Reputation: 55779
A user is able to make asynchronous calls by entering a value in a UI.
When the user changes the value in the UI, another async call is made - possibly before the callback supplied to the promise returned from the async call has been invoked.
The async API being used returns a Q based promise.
How can I cancel the original call gracefully, ensuring that even if the system returns with a value for the first call, the .then
part of the promise is not invoked with that value (but that it is eventually invoked when the second async call completes)?
Upvotes: 1
Views: 377
Reputation: 42520
Absent some cancellation API, each async call will run to completion, but if all you're looking for is canceling the .then() functions, then that's doable.

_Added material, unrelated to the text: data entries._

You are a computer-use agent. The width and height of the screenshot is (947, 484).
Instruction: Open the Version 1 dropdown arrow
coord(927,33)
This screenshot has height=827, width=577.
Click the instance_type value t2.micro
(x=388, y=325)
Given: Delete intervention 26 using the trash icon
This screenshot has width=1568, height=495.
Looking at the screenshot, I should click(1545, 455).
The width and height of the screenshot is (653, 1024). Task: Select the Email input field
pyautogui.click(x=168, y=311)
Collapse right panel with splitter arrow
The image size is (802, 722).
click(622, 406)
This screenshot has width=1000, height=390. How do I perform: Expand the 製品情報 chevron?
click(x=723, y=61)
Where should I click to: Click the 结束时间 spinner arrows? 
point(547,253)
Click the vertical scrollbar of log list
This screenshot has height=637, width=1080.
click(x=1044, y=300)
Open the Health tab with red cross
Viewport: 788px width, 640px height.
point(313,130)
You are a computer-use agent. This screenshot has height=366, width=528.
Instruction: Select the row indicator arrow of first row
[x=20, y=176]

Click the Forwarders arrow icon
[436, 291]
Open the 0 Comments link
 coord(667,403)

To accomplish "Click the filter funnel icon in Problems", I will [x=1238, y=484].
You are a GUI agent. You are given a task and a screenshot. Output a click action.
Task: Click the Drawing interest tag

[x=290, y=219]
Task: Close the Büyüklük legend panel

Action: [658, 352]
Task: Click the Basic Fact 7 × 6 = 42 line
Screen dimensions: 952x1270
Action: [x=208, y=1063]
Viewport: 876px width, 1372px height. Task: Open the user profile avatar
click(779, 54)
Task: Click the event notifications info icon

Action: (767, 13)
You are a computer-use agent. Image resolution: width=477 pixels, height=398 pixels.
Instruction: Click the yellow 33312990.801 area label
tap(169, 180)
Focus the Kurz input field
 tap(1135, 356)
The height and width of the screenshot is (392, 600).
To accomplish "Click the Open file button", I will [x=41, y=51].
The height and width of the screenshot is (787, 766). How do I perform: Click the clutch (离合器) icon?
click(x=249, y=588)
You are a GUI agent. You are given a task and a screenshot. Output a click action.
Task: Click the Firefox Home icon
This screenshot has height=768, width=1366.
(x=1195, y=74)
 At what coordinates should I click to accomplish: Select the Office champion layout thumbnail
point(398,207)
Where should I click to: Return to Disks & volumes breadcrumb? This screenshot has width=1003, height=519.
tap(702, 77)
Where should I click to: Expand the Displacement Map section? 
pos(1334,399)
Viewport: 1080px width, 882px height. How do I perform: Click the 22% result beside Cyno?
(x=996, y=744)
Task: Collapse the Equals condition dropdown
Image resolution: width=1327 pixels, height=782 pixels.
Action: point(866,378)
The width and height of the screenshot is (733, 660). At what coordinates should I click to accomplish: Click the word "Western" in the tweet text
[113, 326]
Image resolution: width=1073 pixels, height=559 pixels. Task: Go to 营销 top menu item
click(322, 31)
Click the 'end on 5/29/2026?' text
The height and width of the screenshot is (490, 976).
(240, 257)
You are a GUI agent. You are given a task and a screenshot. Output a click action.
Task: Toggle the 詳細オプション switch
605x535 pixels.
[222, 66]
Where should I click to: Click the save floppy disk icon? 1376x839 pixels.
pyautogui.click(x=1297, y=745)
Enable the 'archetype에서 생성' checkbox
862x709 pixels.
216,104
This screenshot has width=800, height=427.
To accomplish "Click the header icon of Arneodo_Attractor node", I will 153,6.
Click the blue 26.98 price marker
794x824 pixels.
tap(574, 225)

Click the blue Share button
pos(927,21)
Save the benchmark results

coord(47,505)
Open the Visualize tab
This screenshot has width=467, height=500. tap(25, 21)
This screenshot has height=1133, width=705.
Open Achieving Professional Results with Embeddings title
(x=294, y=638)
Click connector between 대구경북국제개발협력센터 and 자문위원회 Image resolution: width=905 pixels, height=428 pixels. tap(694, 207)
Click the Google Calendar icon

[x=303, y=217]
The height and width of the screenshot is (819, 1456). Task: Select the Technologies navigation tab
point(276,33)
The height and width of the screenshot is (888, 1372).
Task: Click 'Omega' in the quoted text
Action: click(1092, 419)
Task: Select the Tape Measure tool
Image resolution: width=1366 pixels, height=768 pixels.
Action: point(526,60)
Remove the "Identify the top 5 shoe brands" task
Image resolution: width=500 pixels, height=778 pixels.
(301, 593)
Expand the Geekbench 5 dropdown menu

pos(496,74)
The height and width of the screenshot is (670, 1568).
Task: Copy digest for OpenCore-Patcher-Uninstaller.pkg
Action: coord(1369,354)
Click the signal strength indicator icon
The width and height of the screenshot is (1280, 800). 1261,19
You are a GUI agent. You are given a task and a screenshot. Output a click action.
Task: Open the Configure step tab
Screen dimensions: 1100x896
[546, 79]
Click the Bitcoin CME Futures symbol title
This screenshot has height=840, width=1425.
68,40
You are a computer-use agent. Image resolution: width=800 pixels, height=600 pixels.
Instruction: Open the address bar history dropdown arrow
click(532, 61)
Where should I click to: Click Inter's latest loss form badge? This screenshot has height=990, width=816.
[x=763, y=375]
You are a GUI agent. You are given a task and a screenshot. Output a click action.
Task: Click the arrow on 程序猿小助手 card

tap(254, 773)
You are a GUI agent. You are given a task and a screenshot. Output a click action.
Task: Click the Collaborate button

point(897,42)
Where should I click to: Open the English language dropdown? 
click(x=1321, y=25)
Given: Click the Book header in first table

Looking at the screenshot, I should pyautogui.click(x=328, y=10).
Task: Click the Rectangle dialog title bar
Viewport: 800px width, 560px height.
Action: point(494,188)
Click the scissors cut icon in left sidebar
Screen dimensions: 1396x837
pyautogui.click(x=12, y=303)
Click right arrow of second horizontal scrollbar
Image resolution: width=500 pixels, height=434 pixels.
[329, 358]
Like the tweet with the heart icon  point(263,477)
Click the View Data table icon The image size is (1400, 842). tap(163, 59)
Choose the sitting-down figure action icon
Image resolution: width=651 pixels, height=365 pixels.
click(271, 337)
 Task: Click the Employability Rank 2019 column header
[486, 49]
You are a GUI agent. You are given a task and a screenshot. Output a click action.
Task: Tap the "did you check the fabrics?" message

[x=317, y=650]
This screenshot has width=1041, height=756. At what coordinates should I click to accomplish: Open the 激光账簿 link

The most straight-forward way is a counter:
var counter = 0;
function onClick() {
counter++;
doAsyncCall().then(function(result) {
if (!--counter) {
myFunc(result);
}
});
}
But you asked for graceful, so maybe a more reusable construct would be something like this:
var idle;
function onClick(){
idle = Overtake(idle, doAsyncCall());
idle.then(myFunc).then(myOtherFunc);
}
which could be implemented like this:
function Overtaker(prior, callp) {
if (prior) {
prior.cancel();
}
var p;
p = new Promise(function(resolve, reject) {
callp.then(function(value) { return p && resolve(value); },
function(reason) { return p && reject(reason); });
});
this.cancel = function() { p = null; }
this.then = function(onFulfilled, onRejected) {
return p.then(onFulfilled, onRejected);
}
}
function Overtake(prior, p) {
return new Overtaker(prior, p);
}
I'm using ES6 promises, but Q promises seem similar, so hopefully this works there as well.
Upvotes: 0
Reputation: 35106
Back in the day I had a case like this (node.js) where I was either doing a web or a db request. I had a timeout object, which I think was cancellable (sry, don't remember the details) and had promises on both of them. So if the webpage returned first, I'd cancel the timeout and return the html. And if the timeout happened first, I updated a "timedout" field in some JSON to yes, so that if the web call ever returned, it would know just to die. It was a little mind-blowing, because with these promises, I could enter the function once, and actually return twice!